The salt tolerance candidate genes TaAAP and TaBAM belong to the Turquoise module. One previous study has reported that a wheat AAP family member TaAAP1 can promote ethylene synthesis and upregulate the ethylene signaling pathway genes, ultimately improving seed salt-tolerance during germination [14]. The TaAAP identified in our study matches TaAAP47 of wheat AAP family, and may also have similar salt tolerance functions as TaAAP1. In addition, IbBAM1.1 has been shown to positively regulate salt tolerance in sweet potato plants by tuning ROS homeostasis and osmotic balance [13]. Increased BAM activity was observed in oats [21] and wheat [22] after salt stress, but its regulatory mechanism has not been reported yet. The TaBAM identified in this study may regulate this process. Through sequence alignment, it was found that TaBAM is the reported wheat grain development gene TaBAM5.1-A [23], speculating that TaBAM may affect grain composition and tolerance to osmotic stress by dynamically regulating starch and maltose content. However, TaBAM and a predicted interacting gene TaERC (TraesCS2B02G453400) were significantly downregulated at 48 h after salt stress, indicating the possibility of a unique regulatory mechanism that requires further research in the future.

= Extracted data =

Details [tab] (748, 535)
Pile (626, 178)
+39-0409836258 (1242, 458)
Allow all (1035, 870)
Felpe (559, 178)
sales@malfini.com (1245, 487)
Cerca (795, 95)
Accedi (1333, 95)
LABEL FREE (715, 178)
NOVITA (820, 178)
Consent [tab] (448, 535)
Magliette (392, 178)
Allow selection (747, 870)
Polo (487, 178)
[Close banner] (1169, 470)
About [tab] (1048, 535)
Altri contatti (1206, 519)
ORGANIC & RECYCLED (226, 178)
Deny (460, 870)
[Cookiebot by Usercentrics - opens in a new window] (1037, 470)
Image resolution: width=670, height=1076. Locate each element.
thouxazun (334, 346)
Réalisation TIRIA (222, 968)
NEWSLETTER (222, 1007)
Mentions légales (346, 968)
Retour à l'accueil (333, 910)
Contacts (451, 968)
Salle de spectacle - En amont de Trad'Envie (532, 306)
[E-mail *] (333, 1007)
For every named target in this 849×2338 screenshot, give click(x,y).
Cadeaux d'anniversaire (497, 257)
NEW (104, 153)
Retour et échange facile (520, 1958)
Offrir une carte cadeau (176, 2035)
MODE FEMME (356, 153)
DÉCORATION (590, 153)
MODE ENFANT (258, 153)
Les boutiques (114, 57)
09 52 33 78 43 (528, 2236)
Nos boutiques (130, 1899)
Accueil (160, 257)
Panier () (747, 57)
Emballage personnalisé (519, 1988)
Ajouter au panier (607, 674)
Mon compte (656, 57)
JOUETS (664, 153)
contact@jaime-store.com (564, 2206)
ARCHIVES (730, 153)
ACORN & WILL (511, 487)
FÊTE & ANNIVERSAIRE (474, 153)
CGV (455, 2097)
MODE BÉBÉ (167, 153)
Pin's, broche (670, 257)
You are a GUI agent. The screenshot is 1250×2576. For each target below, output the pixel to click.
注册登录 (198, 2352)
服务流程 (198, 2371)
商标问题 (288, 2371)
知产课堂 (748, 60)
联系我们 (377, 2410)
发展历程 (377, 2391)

= Exercise prompt =
Copy out the full passage on the wheat salt tolerance genes TaAAP and TaBAM word for word, leaving out the data.

= Problem solution =
The salt tolerance candidate genes TaAAP and TaBAM belong to the Turquoise module. One previous study has reported that a wheat AAP family member TaAAP1 can promote ethylene synthesis and upregulate the ethylene signaling pathway genes, ultimately improving seed salt-tolerance during germination [14]. The TaAAP identified in our study matches TaAAP47 of wheat AAP family, and may also have similar salt tolerance functions as TaAAP1. In addition, IbBAM1.1 has been shown to positively regulate salt tolerance in sweet potato plants by tuning ROS homeostasis and osmotic balance [13]. Increased BAM activity was observed in oats [21] and wheat [22] after salt stress, but its regulatory mechanism has not been reported yet. The TaBAM identified in this study may regulate this process. Through sequence alignment, it was found that TaBAM is the reported wheat grain development gene TaBAM5.1-A [23], speculating that TaBAM may affect grain composition and tolerance to osmotic stress by dynamically regulating starch and maltose content. However, TaBAM and a predicted interacting gene TaERC (TraesCS2B02G453400) were significantly downregulated at 48 h after salt stress, indicating the possibility of a unique regulatory mechanism that requires further research in the future.